Activity -
Please filter the data below down to the lines holding the string "Gianfranco".

*** Input ***

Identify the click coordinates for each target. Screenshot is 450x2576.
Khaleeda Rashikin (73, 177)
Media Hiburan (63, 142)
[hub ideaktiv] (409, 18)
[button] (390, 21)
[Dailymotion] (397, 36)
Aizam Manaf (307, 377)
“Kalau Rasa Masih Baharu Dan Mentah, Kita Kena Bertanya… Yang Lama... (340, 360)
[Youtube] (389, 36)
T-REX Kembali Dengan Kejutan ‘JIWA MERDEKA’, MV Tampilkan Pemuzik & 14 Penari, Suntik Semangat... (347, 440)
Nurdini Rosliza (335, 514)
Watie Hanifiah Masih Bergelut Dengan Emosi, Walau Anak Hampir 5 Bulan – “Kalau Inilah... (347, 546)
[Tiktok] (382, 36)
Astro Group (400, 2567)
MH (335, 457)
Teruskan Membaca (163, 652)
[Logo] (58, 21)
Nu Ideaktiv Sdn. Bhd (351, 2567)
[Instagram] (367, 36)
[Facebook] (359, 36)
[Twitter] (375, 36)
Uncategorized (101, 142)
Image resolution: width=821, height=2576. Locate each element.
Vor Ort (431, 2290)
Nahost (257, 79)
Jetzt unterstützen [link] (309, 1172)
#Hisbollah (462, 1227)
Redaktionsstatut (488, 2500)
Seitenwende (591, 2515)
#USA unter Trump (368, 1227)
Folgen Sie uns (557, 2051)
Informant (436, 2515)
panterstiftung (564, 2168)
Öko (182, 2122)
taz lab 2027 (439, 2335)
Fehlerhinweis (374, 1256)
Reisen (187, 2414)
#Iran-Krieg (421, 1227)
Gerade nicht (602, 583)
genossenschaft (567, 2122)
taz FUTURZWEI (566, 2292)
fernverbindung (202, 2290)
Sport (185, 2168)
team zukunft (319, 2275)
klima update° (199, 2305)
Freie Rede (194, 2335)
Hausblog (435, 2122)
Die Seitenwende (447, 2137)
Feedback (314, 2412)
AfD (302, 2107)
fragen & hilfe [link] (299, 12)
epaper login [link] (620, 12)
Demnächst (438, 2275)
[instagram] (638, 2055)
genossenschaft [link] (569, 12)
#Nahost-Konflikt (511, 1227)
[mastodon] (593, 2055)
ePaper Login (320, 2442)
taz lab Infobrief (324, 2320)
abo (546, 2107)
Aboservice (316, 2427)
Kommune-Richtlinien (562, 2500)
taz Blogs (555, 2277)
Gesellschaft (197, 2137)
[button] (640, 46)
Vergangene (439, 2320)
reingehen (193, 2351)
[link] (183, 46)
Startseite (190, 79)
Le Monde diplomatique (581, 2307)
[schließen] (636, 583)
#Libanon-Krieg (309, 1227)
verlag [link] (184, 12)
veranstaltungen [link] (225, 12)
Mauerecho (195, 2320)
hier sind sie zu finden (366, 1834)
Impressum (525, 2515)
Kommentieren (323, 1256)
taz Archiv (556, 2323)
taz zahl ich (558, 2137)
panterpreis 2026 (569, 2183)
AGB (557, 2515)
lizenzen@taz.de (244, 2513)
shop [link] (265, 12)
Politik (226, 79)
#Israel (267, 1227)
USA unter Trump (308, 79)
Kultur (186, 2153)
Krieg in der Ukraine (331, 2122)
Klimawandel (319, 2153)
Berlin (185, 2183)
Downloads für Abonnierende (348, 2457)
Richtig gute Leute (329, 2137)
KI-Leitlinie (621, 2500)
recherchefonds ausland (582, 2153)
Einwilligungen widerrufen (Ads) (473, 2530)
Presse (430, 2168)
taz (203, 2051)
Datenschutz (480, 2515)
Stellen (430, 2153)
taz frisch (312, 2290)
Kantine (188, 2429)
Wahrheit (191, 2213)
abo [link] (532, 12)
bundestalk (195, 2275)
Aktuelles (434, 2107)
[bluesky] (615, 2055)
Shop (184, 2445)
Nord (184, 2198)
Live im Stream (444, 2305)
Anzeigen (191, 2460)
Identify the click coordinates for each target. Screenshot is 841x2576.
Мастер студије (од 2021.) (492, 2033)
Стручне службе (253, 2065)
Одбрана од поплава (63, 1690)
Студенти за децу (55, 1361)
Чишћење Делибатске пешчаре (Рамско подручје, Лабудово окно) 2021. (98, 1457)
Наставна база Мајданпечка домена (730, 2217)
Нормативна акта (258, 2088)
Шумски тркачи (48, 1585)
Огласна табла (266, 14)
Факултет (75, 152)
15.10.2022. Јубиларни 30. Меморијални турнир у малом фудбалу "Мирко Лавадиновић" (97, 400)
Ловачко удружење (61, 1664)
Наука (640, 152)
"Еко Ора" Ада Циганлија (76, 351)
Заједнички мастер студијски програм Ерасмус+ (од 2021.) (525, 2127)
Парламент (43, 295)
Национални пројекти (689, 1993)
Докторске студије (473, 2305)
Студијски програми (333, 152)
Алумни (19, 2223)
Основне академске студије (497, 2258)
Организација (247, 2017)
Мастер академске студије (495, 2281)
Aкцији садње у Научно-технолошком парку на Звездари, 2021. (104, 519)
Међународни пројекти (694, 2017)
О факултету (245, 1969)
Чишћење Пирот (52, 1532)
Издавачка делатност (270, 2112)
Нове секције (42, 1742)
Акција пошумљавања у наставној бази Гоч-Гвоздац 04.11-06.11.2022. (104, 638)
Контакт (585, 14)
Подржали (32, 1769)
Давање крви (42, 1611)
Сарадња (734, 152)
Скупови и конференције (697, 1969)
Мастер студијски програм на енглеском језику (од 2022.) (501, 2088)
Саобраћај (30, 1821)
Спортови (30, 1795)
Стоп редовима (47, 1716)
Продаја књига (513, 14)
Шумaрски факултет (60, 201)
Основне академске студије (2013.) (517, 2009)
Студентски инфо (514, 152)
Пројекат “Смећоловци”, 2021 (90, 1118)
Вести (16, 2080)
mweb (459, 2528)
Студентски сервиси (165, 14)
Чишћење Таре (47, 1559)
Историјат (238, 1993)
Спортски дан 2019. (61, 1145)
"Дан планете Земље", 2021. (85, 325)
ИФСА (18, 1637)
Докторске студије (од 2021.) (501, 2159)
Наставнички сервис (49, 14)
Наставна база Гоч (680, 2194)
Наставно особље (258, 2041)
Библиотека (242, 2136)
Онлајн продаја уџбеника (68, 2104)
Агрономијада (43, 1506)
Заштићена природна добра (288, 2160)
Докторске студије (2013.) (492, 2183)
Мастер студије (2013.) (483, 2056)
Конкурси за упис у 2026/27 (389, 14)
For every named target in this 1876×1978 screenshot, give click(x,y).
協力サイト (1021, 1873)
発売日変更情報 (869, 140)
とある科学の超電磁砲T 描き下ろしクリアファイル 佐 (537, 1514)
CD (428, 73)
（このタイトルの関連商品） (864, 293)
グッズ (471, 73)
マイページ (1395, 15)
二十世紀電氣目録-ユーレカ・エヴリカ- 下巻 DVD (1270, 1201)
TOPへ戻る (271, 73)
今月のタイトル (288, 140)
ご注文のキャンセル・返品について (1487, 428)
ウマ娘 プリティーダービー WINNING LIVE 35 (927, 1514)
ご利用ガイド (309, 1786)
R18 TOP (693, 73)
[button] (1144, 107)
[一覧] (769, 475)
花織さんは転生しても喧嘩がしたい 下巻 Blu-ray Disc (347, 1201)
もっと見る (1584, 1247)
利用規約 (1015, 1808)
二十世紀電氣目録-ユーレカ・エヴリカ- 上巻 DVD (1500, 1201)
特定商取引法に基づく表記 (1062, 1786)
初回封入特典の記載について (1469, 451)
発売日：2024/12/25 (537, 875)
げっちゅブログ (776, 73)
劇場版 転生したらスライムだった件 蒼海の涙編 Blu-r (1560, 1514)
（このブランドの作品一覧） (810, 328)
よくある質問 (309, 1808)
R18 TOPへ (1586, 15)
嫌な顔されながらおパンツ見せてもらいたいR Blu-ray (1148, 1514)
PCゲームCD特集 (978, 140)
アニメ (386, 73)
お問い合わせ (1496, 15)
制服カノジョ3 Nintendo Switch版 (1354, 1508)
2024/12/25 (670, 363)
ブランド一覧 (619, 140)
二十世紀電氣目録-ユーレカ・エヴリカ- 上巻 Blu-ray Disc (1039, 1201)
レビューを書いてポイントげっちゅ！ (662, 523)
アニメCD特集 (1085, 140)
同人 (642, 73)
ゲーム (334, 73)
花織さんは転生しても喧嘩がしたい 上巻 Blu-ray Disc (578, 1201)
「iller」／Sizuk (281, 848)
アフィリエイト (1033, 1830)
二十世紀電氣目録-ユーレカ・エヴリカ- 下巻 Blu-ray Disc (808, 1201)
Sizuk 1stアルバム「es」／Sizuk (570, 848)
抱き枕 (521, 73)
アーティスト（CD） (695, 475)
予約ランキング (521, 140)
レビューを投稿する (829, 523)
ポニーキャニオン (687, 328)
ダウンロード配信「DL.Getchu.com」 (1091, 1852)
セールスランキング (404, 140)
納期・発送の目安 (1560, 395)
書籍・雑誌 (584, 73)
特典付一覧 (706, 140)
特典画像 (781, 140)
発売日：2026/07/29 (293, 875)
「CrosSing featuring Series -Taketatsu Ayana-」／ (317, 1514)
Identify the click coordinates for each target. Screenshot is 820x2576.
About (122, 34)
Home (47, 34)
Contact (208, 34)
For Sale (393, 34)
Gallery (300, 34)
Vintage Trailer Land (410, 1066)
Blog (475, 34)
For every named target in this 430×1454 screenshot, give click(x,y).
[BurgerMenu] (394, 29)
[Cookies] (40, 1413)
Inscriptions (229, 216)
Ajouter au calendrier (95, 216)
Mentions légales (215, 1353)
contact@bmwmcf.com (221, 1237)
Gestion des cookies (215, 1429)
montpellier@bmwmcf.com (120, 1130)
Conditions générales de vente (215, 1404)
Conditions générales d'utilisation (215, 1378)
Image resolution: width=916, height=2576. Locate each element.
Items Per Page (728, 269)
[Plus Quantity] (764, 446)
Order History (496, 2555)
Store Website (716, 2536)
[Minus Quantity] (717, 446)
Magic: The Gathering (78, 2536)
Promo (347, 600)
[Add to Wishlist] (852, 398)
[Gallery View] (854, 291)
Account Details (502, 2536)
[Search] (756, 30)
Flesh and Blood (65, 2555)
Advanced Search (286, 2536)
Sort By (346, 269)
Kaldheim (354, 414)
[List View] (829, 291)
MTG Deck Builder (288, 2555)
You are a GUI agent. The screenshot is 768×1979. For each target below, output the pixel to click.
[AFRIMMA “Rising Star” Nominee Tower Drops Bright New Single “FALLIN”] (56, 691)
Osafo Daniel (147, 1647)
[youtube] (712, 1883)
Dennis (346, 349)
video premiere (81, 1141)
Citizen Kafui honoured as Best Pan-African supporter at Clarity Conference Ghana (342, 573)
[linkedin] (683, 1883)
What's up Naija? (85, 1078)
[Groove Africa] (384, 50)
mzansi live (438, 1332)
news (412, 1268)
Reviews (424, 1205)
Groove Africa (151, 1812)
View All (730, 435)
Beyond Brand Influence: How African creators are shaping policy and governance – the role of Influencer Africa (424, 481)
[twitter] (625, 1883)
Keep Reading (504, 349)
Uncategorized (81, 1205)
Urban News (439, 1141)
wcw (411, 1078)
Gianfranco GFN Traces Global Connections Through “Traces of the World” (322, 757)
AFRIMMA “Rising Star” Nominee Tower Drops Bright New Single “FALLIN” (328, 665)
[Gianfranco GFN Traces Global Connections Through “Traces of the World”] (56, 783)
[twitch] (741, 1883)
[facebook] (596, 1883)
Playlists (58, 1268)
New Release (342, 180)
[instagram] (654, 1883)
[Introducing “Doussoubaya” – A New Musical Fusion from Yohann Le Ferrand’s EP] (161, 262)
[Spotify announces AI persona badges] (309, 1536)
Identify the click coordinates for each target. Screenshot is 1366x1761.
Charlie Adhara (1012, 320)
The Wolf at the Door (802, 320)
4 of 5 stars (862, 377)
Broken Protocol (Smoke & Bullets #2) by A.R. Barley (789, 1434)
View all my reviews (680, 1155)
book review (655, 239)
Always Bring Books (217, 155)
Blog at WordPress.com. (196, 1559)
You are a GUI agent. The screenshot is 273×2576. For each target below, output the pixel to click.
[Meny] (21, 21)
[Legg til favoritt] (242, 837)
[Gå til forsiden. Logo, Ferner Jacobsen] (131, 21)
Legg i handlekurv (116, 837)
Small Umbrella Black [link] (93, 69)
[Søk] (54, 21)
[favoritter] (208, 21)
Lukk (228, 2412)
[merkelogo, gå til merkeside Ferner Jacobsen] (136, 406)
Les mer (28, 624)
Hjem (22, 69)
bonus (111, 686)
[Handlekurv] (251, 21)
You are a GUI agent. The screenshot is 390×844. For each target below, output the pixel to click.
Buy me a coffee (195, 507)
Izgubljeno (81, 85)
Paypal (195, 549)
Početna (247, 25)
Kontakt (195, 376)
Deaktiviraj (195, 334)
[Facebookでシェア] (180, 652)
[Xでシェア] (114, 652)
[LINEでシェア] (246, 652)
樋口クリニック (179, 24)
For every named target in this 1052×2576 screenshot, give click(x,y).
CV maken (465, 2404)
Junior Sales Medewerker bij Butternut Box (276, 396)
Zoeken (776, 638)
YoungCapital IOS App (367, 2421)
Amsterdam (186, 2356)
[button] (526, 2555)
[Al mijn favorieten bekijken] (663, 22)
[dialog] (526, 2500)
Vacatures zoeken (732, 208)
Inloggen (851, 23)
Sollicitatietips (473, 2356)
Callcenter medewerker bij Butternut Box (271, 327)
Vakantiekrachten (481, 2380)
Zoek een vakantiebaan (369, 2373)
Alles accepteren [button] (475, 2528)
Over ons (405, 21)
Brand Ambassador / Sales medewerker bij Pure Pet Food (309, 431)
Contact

*** End of Input ***

Solution to the exercise -
Gianfranco GFN Traces Global Connections Through “Traces of the World” (322, 757)
[Gianfranco GFN Traces Global Connections Through “Traces of the World”] (56, 783)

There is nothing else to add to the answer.